React.js Quick Notes
React Styling
- There are many ways to use styles in React.
- You can create a new css file for every component. The classes you create will be global and will not be limited to the target JSX file.
- CSS Modules can help you limiting the scope. Selector names will be generated dynamically
- External Package: Styled Components
- Inline CSS (if you're high)
- Use a damn library (Tailwind CSS, Material UI...)
React Essentials
- React.StrictMode can be added to the App component to identify some errors. If added and you try to log a state, you'll see it logging twice because react will render the component twice.
- Do not use the current state directly in setState method. setState() accepts a function, whose parameter will be the current state. Make necessary changes in that function and return the state.

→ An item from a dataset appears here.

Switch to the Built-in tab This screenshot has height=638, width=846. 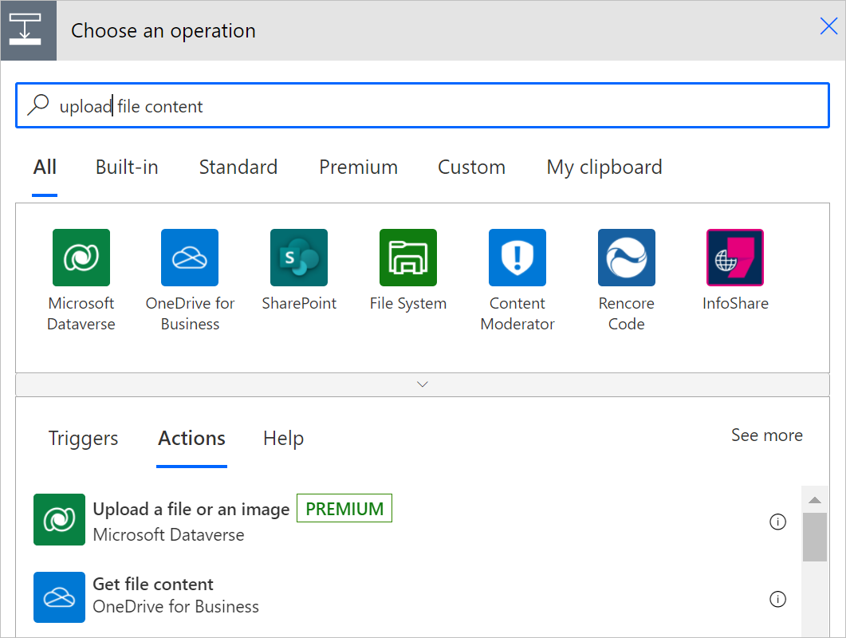tap(126, 167)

- State Uplift: Lift the state up to the parent component if it should be accessed by a sibling component. Pass state update functions via props from parent component.

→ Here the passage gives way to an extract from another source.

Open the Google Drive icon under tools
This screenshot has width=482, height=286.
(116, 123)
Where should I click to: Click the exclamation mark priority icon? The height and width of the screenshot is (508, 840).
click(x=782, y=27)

- useRef can be used to get access to DOM elements (for both current and child components). To read input values of child component, you must create a useRef and pass it to child. Child component should be wrapped under forwardRef and the second argument will the ref.
- useImperativeHandle can help you in decoupling. For example, a modal can be opened by calling showModal(). You need to close if from parent. You use modal.current.showModal(). This dependency can be removed by this feature.
- Portals can be used to place HTML elements anywhere in the DOM. For example you'd want to render a modal/popup directly under body tag instead of putting it under nested elements.
- Creates as less states as you can.
React Context API
- Context helps in reducing the prop drilling of states and state updating functions.
- You create a context using createContext in store file, consume the context using useContext.
- Wrap the App component, or whichever parent component that needs access to the data we put in context with a Provider.